The mortality of patients with IBD is about 1.5 -5 times higher compared to the general population. Patients with Crohn disease suffer the highest morbidity and mortality. The major cause of death include infections, the progression of disease, surgical complications, and multiorgan involvement. More important, patients with IBD also have a high rate of colorectal cancer. Patients who develop pancolitis have the highest risk of colon cancer within two decades. Hence screening colonoscopy is recommended at 1-2 year intervals.[18]

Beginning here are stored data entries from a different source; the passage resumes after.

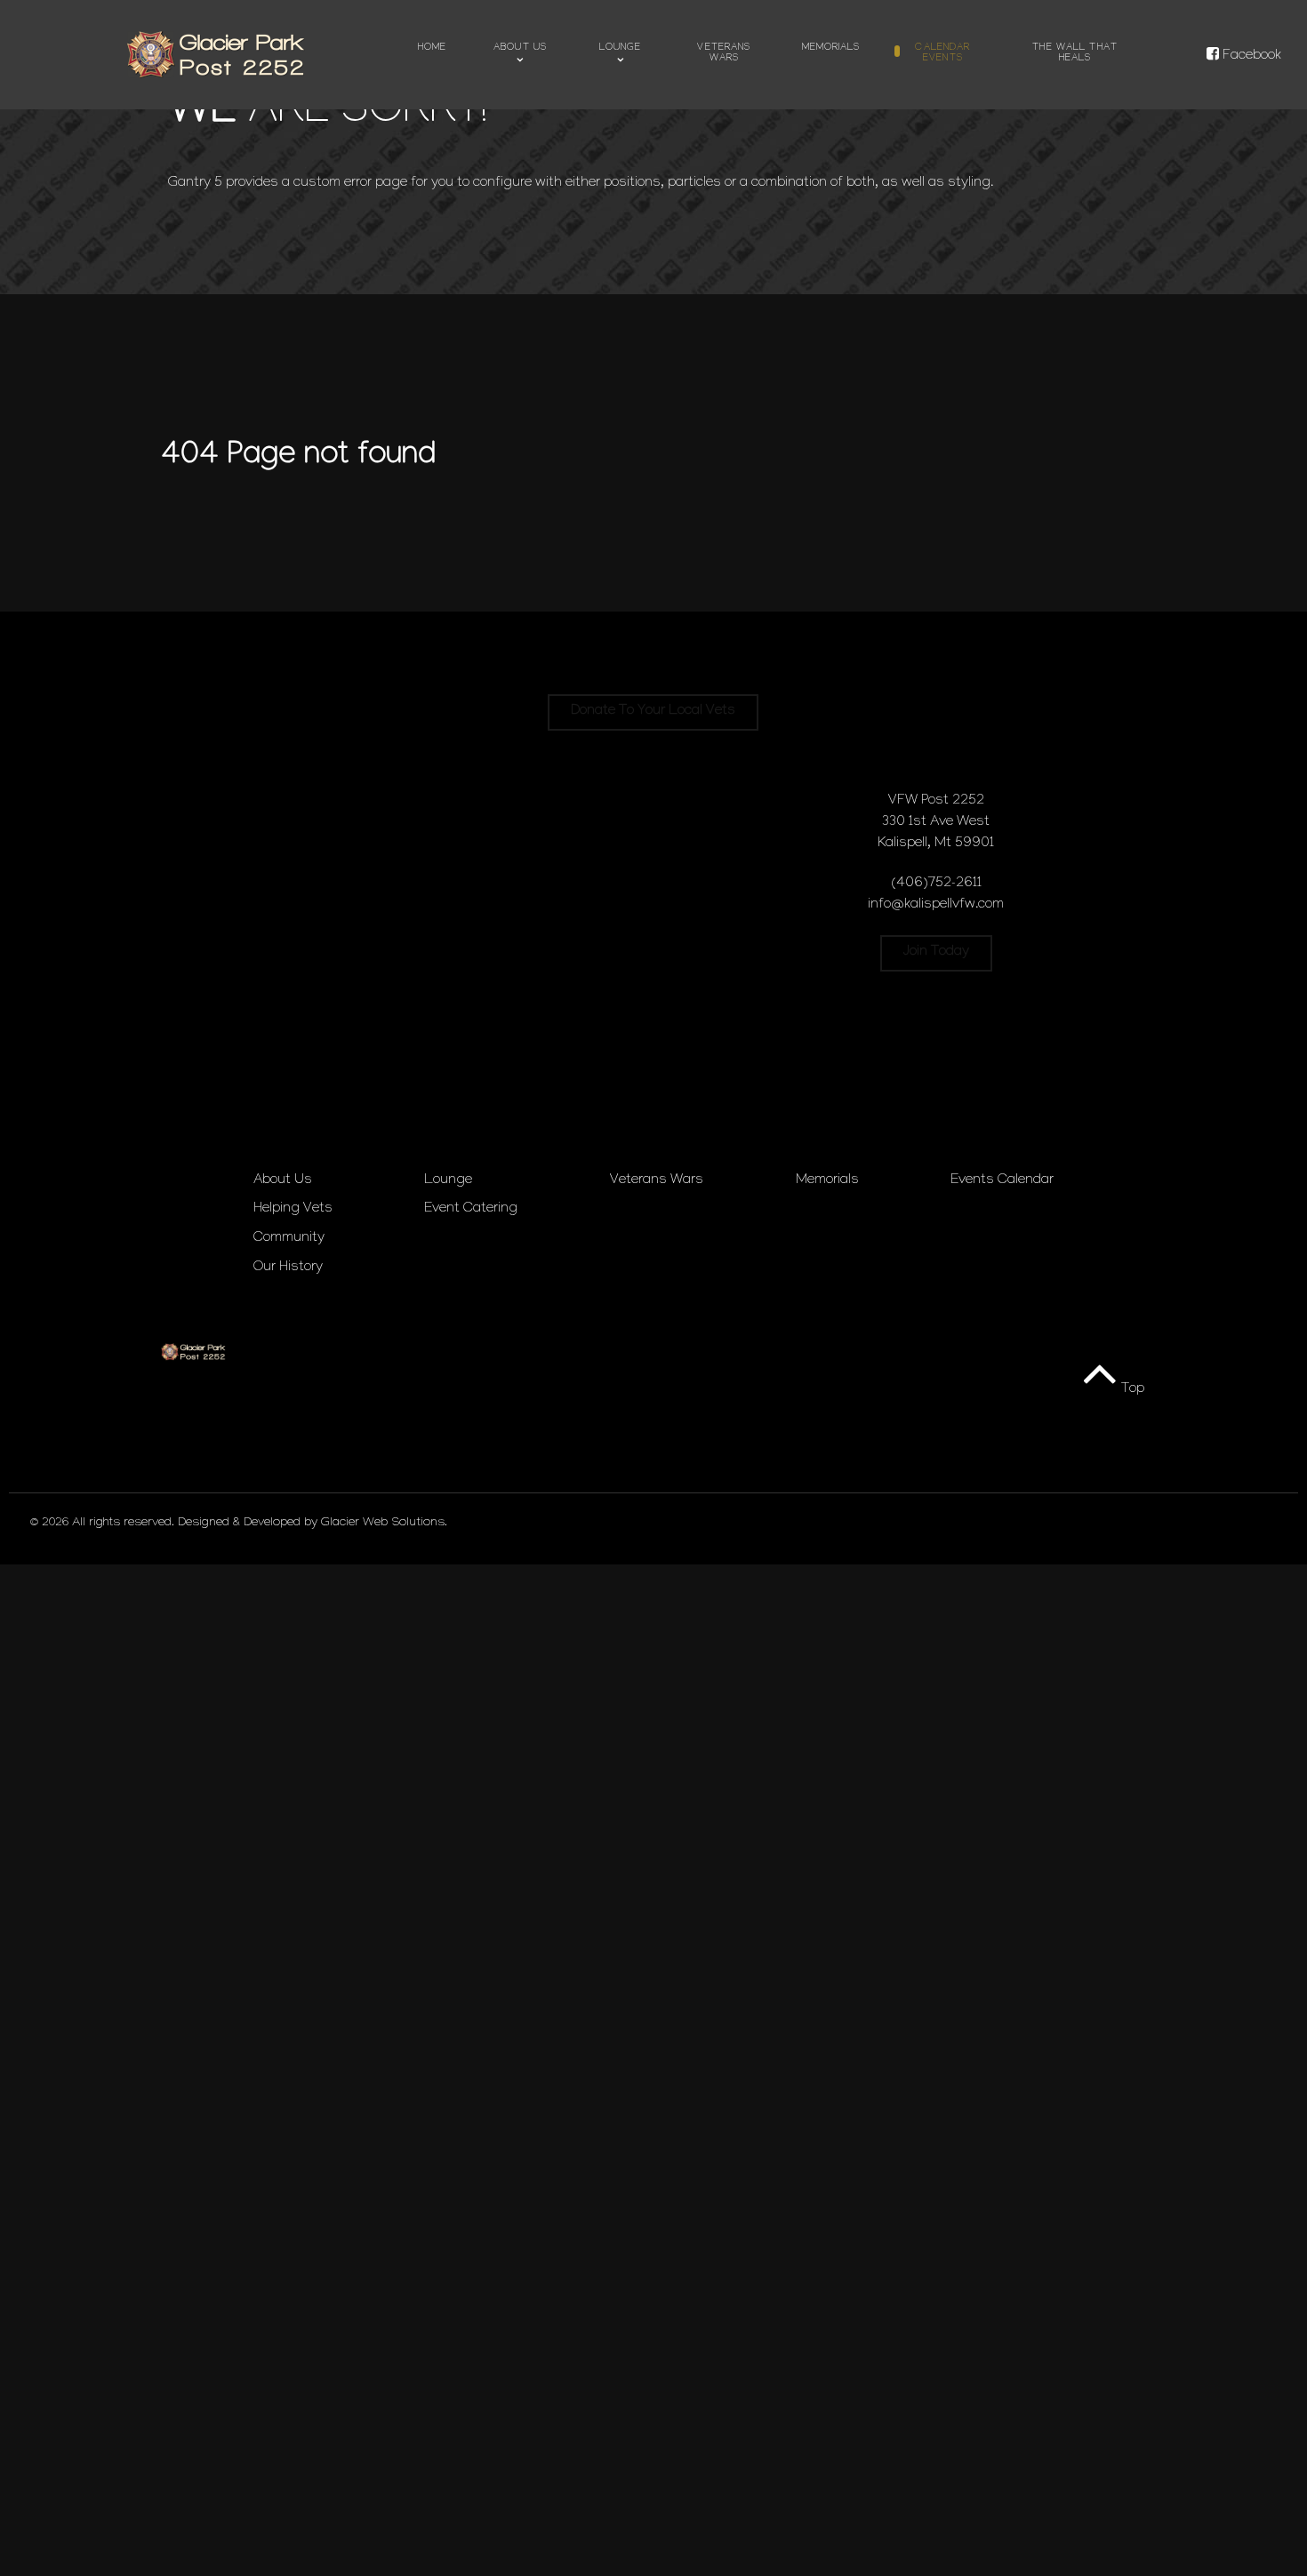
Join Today (936, 952)
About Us (282, 1180)
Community (289, 1238)
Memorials (827, 1180)
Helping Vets (293, 1209)
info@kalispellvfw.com (936, 905)
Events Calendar (1002, 1180)
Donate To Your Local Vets (653, 711)
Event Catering (470, 1209)
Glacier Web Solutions (383, 1523)
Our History (288, 1268)
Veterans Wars (656, 1180)
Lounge (448, 1180)
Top (1131, 1389)
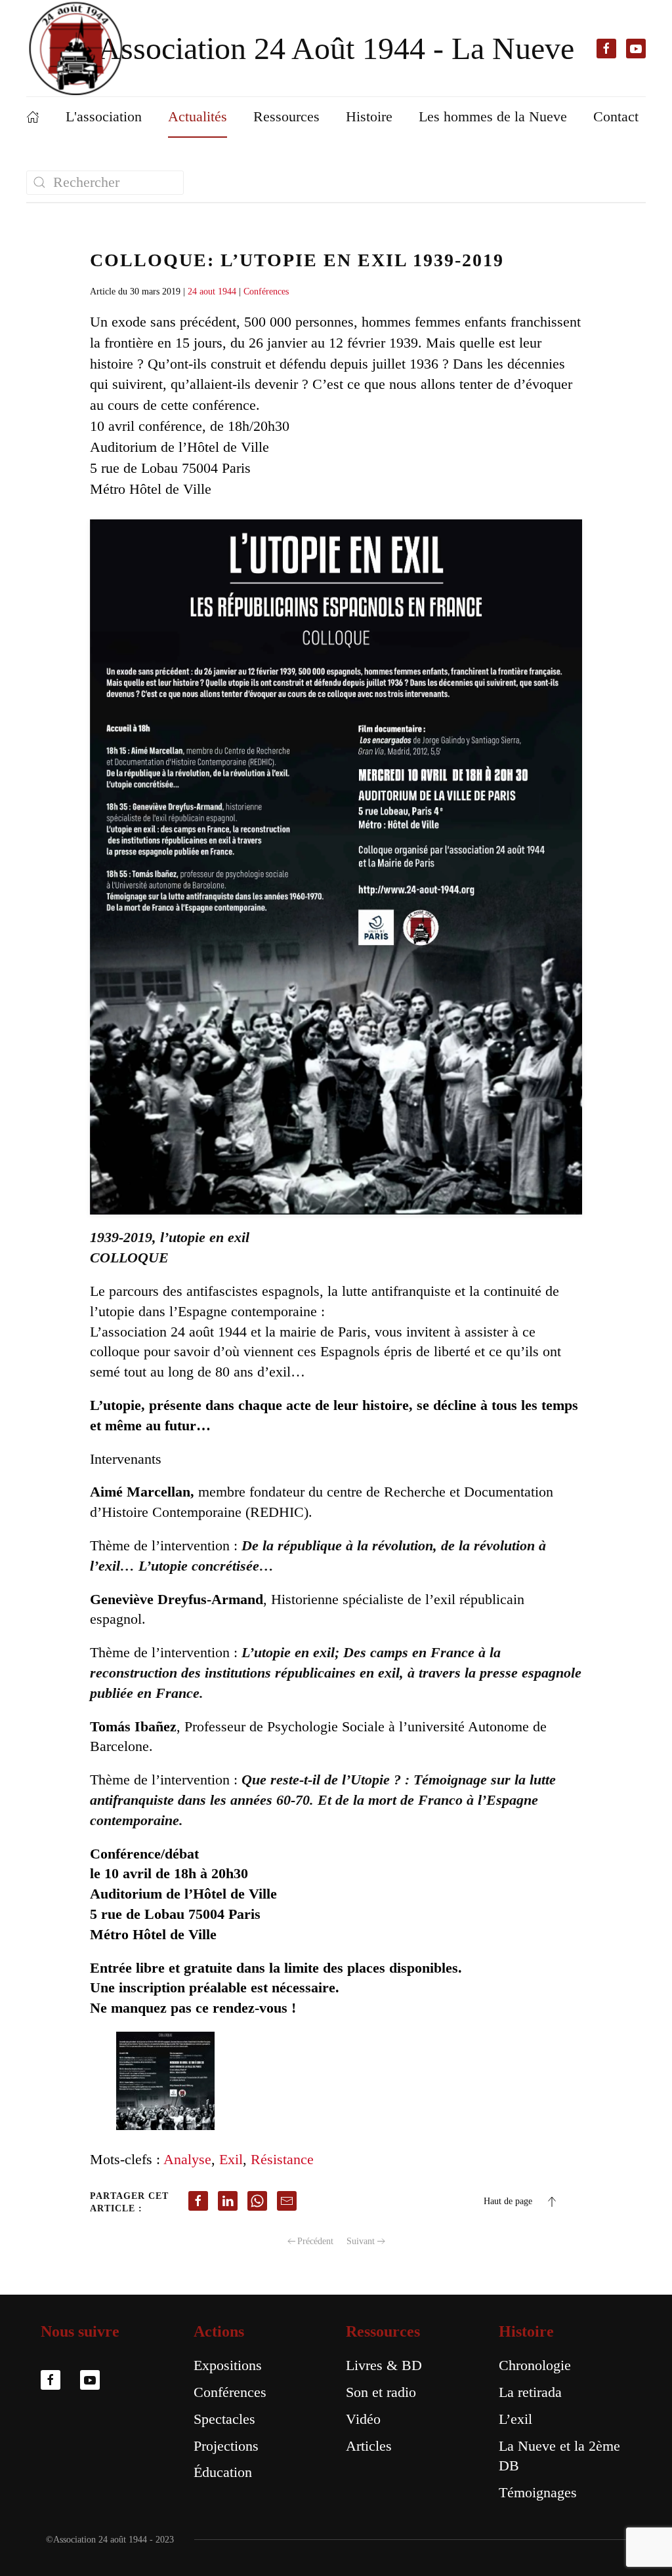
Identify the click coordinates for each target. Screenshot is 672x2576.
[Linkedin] (228, 2201)
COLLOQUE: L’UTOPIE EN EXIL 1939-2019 (297, 260)
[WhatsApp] (257, 2201)
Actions (219, 2331)
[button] (552, 2201)
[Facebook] (198, 2201)
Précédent (315, 2241)
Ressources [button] (286, 116)
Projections (226, 2446)
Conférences (266, 291)
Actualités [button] (197, 116)
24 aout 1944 (212, 291)
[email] (287, 2201)
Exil (231, 2159)
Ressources (383, 2331)
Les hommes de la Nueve (493, 116)
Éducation (223, 2472)
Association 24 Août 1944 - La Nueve (336, 48)
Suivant (360, 2241)
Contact (616, 116)
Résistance (282, 2159)
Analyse (187, 2159)
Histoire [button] (369, 116)
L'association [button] (104, 116)
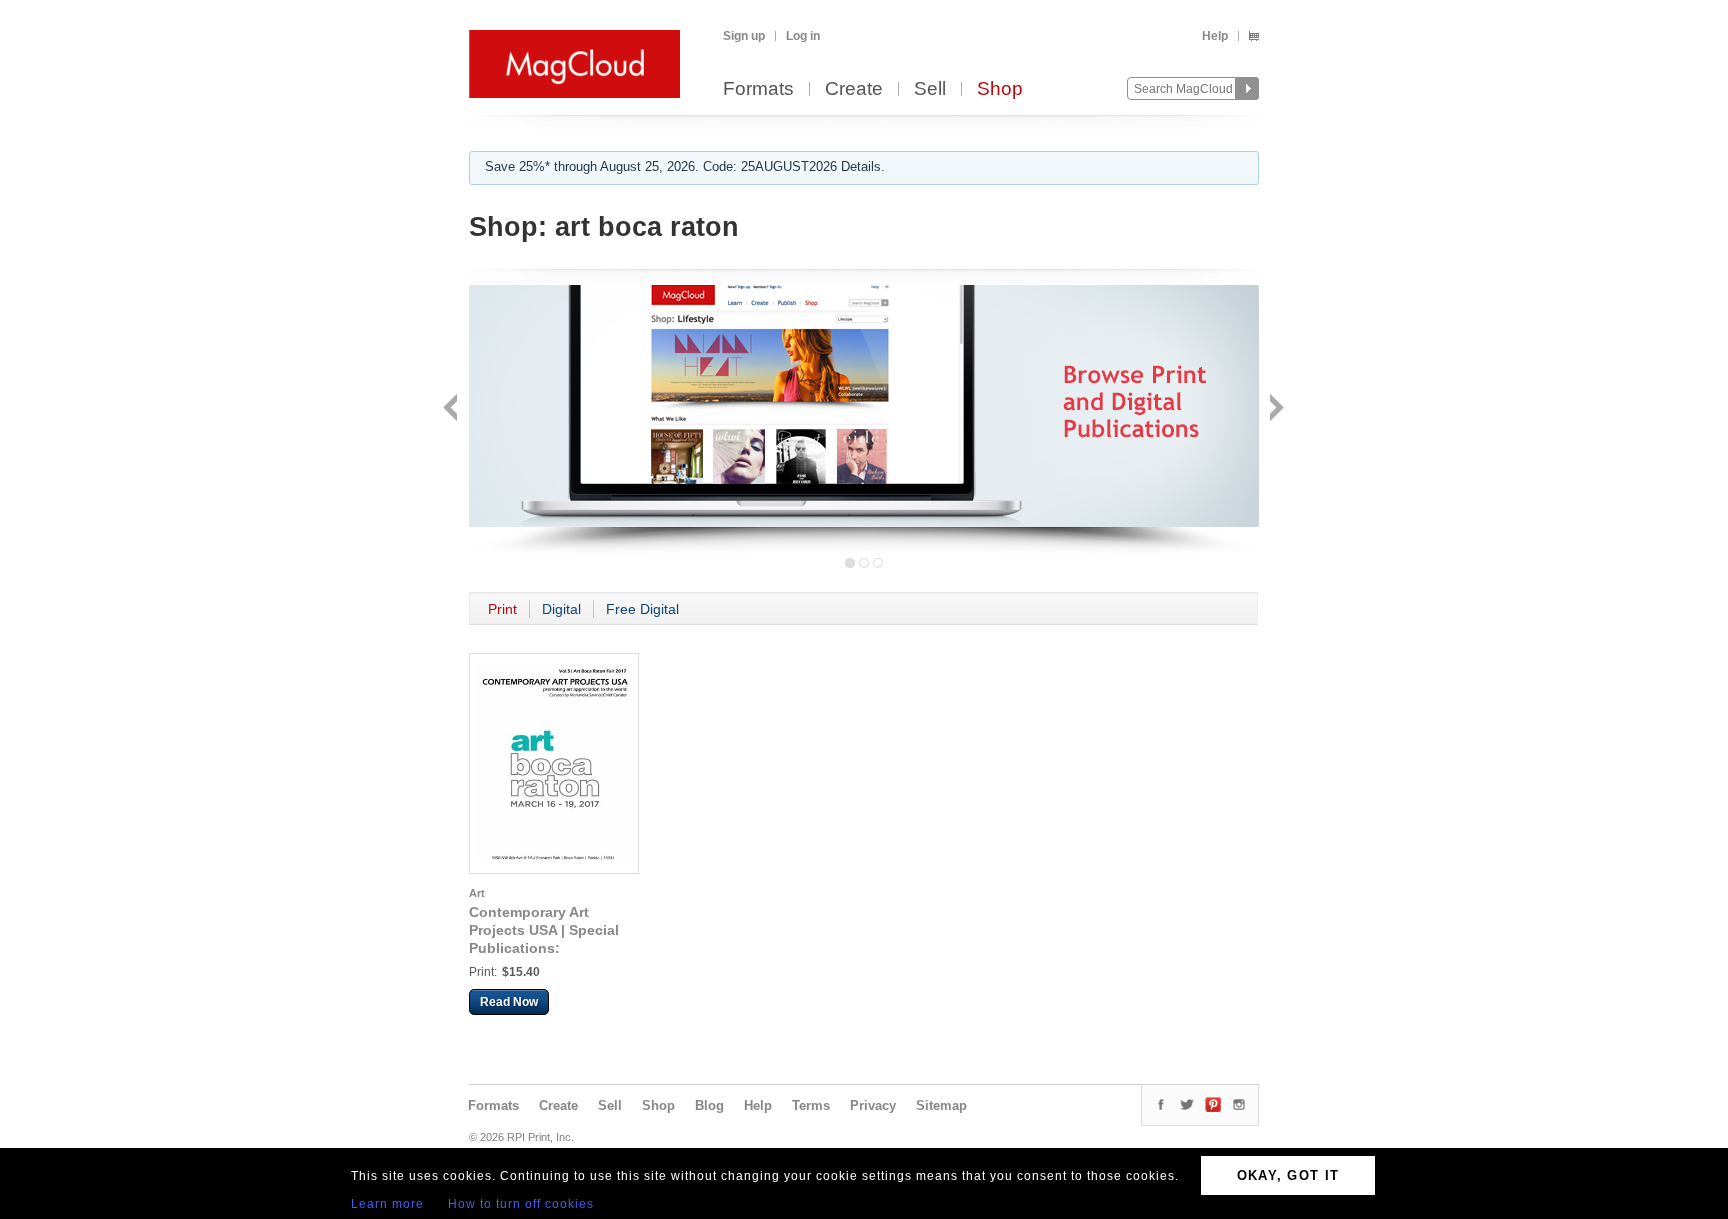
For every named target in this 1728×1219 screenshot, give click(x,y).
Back (452, 409)
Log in (803, 36)
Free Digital (642, 609)
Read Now (509, 1002)
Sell (930, 89)
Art (477, 893)
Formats (758, 89)
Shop (1000, 89)
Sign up (744, 36)
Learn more (387, 1204)
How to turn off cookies (521, 1204)
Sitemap (941, 1105)
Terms (811, 1105)
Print (502, 609)
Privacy (873, 1105)
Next (1274, 409)
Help (1215, 36)
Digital (561, 609)
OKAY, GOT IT (1288, 1175)
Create (854, 89)
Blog (709, 1105)
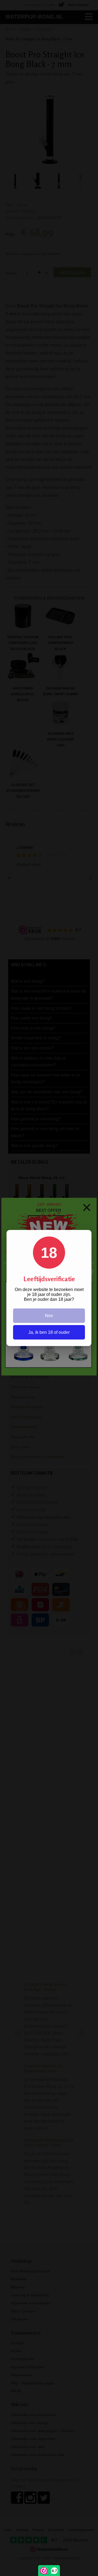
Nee (49, 1315)
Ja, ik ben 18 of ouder (49, 1332)
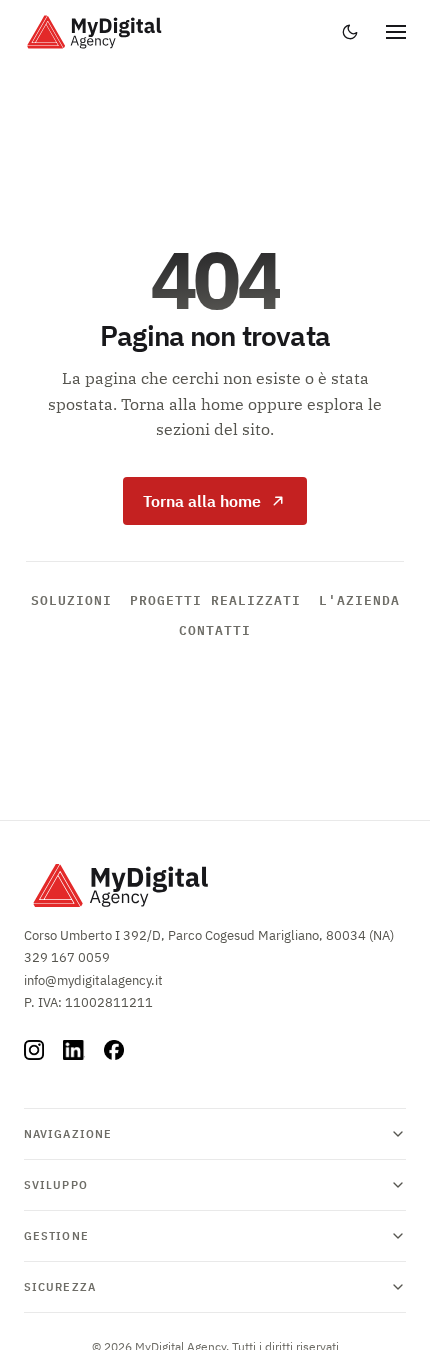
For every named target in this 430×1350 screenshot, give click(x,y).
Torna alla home (202, 501)
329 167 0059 (67, 957)
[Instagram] (34, 1050)
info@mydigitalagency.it (93, 980)
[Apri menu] (396, 32)
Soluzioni (71, 600)
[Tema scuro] (350, 32)
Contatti (215, 630)
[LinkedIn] (74, 1050)
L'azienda (359, 600)
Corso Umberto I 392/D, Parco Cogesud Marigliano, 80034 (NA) (209, 935)
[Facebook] (114, 1050)
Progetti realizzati (215, 600)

In addition to the disease, these patients are also managed with potent medications like steroids and biological agents, which have a host of adverse effects. Thus, the importance of the pharmacist who should be alert for any adverse reaction. Patients with IBD are also at risk for asthma or COPD.

Finally, IBD has enormous mental morbidity. Many patients develop depression, suicidal tendencies, and anxiety. thus, at every visit, the nurse should monitor the patient's mental status and make appropriate referrals.[19][20]

The quality of life for most patients is poor to okay.